Authors Sun TF, Liu M, Yao S, Ji YH, Shi L, Tang K, Xiong ZK, Yang F, Chen KF, Guo XD

Received 27 September 2017

Accepted for publication 7 December 2017

Published 5 February 2018 Volume 2018:13 Pages 791—804

DOI https://doi.org/10.2147/IJN.S152698

Checked for plagiarism Yes

Review by Single-blind

Peer reviewers approved by Dr Amy Norman

Peer reviewer comments 2

Editor who approved publication: Dr Linlin Sun


Tingfang Sun,1,* Man Liu,2,* Sheng Yao,1 Yanhui Ji,1 Lei Shi,3 Kai Tang,1 Zekang Xiong,1 Fan Yang,1 Kaifang Chen,1 Xiaodong Guo1

1Department of Orthopedics, Union Hospital, Tongji Medical College, Huazhong University of Science and Technology, Wuhan 430022, China; 2Department of Gastroenterology and Hepatology, Taikang Tongji Hospital, Wuhan 430050, China; 3State Key Laboratory of Materials Processing and Die & Mould Technology, School of Materials Science and Engineering, Huazhong University of Science and Technology, Wuhan 430074, China

*These authors contributed equally to this work

Introduction: At present, the treatment of osteoporotic defects poses a great challenge to clinicians, owing to the lower regeneration capacity of the osteoporotic bone as compared with the normal bone.

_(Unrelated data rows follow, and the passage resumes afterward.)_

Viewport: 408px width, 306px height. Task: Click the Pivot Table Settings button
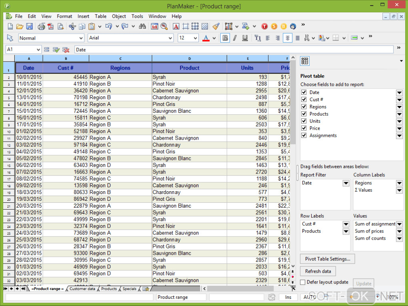pos(327,259)
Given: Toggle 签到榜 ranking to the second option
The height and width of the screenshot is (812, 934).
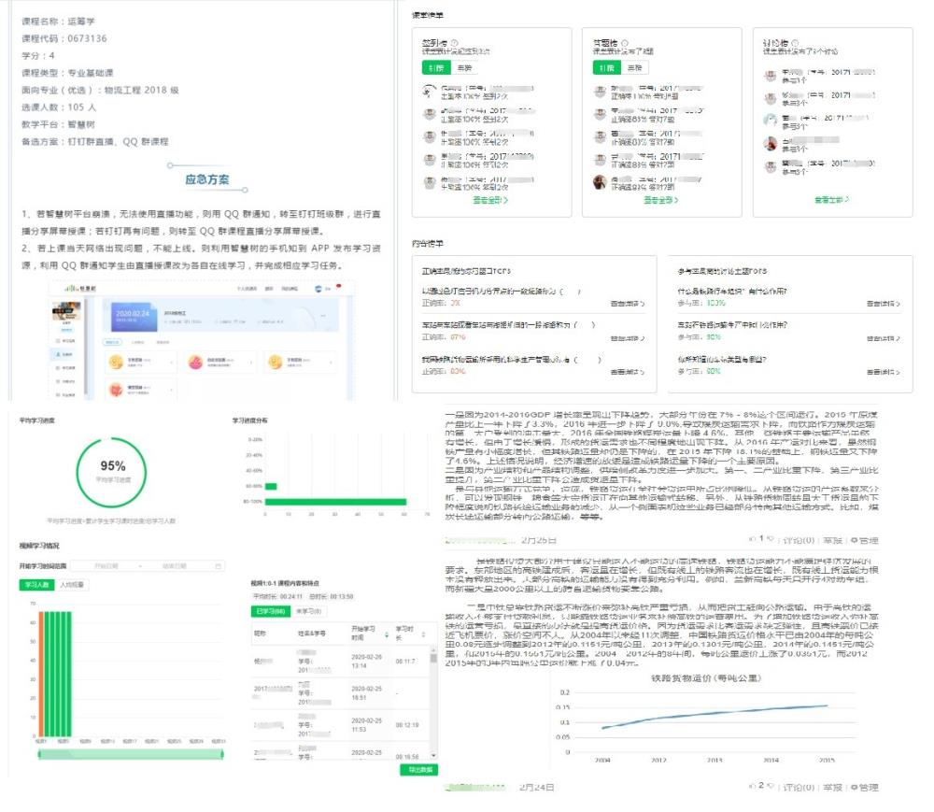Looking at the screenshot, I should point(464,67).
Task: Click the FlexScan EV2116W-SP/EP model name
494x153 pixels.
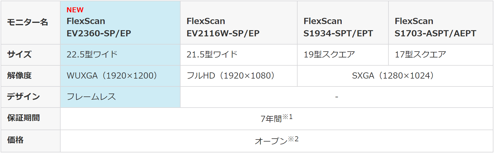Action: click(223, 27)
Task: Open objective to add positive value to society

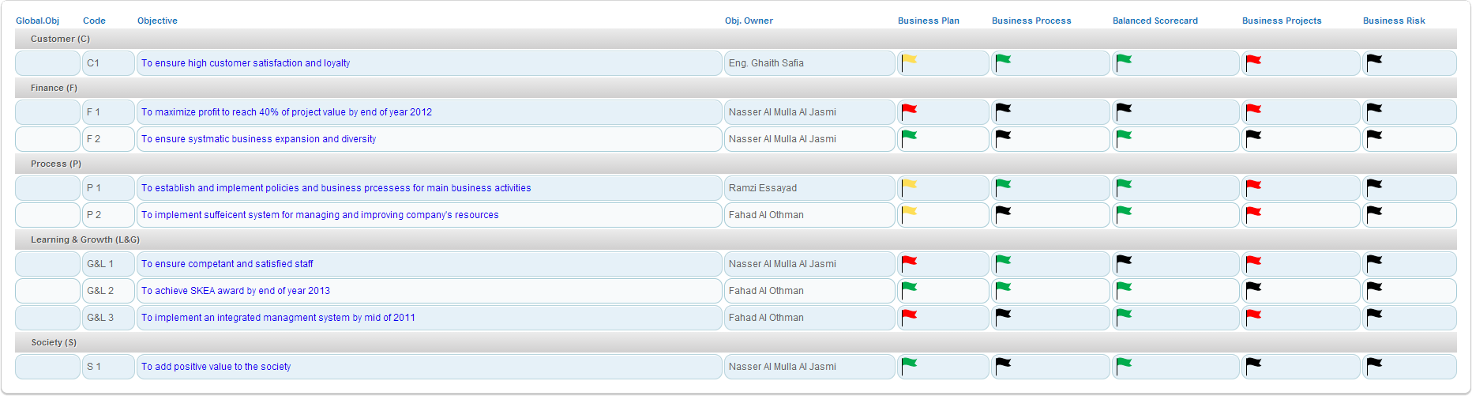Action: (216, 367)
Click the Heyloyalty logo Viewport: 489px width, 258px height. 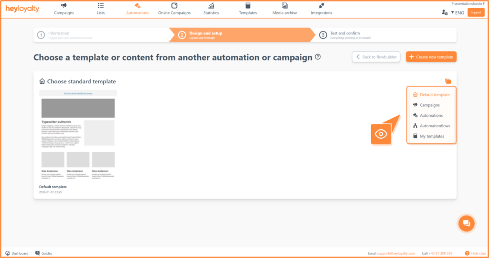pos(22,9)
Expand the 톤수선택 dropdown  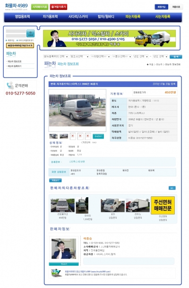121,57
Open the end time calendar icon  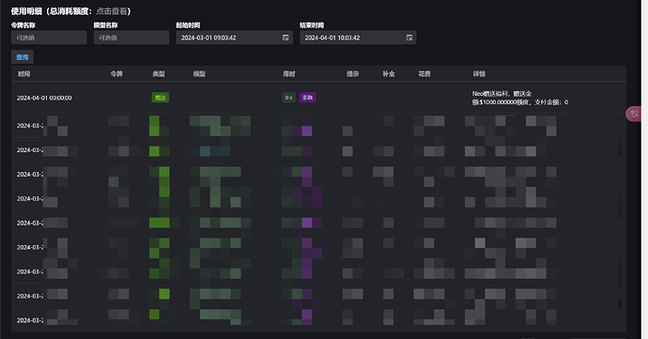409,38
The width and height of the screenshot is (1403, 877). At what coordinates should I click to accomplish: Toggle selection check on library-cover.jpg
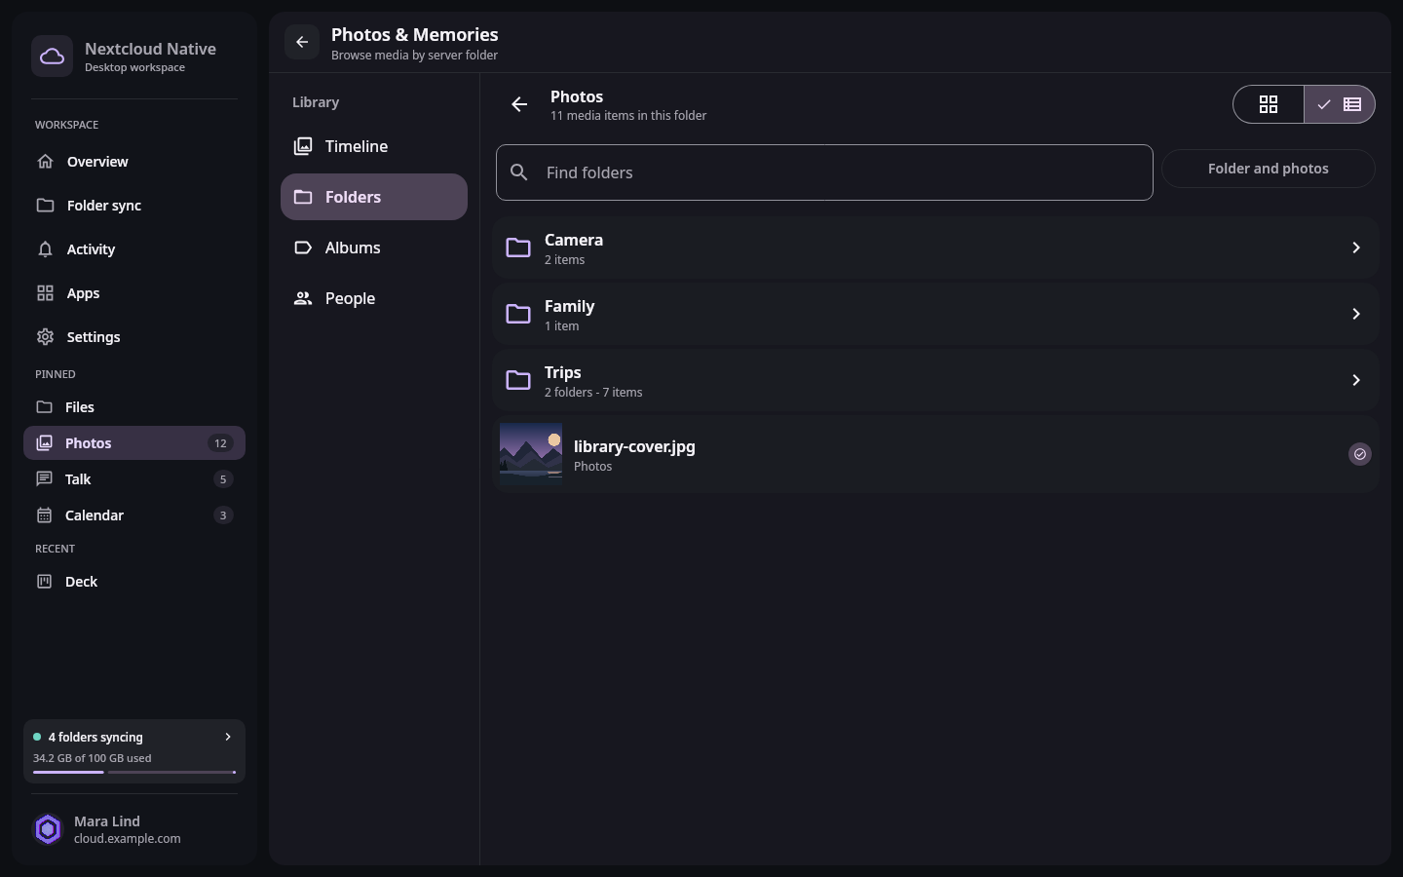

The guided bone regeneration (GBR) technology provides a promising strategy to cure osteoporotic defects using bioactive membranes. The decellularized matrix from the small intestinal submucosa (SIS) has gained popularity for its natural microenvironment, which induces cell response.
Materials and methods: In this study, we developed heparinized mineralized SIS loaded with bone morphogenetic protein 2 (BMP2)-related peptide P28 (mSIS/P28) as a novel GBR membrane for guided osteoporotic bone regeneration. These mSIS/P28 membranes were obtained through the mineralization of SIS (mSIS), followed by P28 loading onto heparinized mSIS. The heparinized mSIS membrane was designed to improve the immobilization efficacy and facilitate controlled release of P28. P28 release from mSIS-heparin-P28 and its effects on the proliferation, viability, and osteogenic differentiation of bone marrow stromal stem cells from ovariectomized rats (rBMSCs-OVX) were investigated in vitro. Furthermore, a critical-sized OVX calvarial defect model was used to assess the bone regeneration capability of mSIS-heparin-P28 in vivo.
Results: In vitro results showed that P28 release from mSIS-heparin-P28 occurred in a controlled manner, with a long-term release time of 40 days. Moreover, mSIS-heparin-P28 promoted cell proliferation and viability, alkaline phosphatase activity, and mRNA expression of osteogenesis-related genes in rBMSCs-OVX without the addition of extra osteogenic components. In vivo experiments revealed that mSIS-heparin-P28 dramatically stimulated osteoporotic bone regeneration.
Conclusion: The heparinized mSIS loaded with P28 may serve as a potential GBR membrane for repairing osteoporotic defects.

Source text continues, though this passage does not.